Convert the listing lines starting at the line containing "Image resolution: width=1568" and ending at the line containing "Action: click(x=144, y=322)" into a Markdown table with the columns Row and Listing line, leaving out any blank lines.

Extracted data:

• • • •

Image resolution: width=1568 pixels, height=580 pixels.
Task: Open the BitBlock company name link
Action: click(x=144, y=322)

• • • •

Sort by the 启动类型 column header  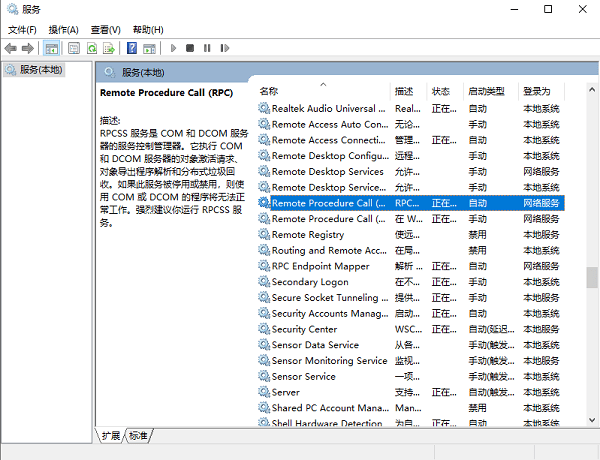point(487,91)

• • • •

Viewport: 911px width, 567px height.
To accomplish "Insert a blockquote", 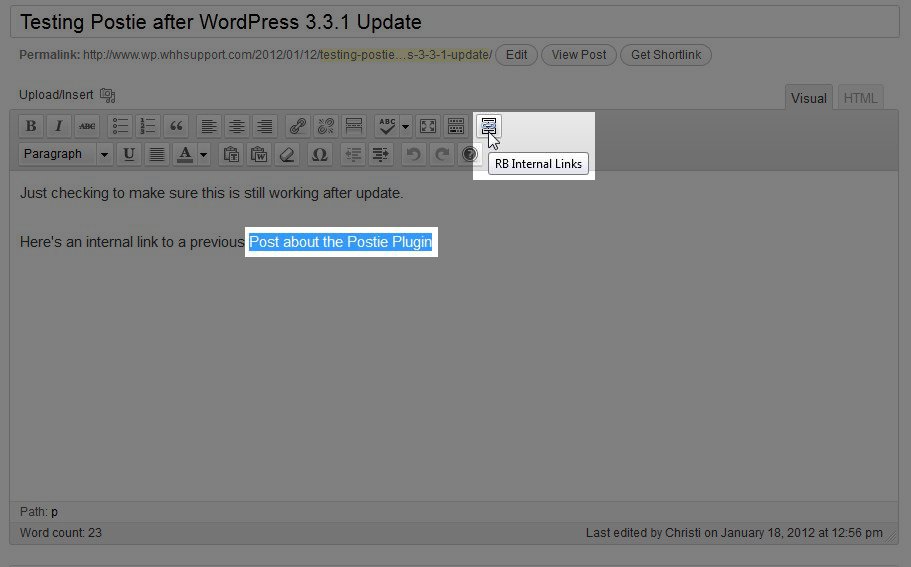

• • • •

Solution for this task:
| Row | Listing line |
|---|---|
| 1 | Image resolution: width=1568 pixels, height=580 pixels. |
| 2 | Task: Open the BitBlock company name link |
| 3 | Action: click(x=144, y=322) |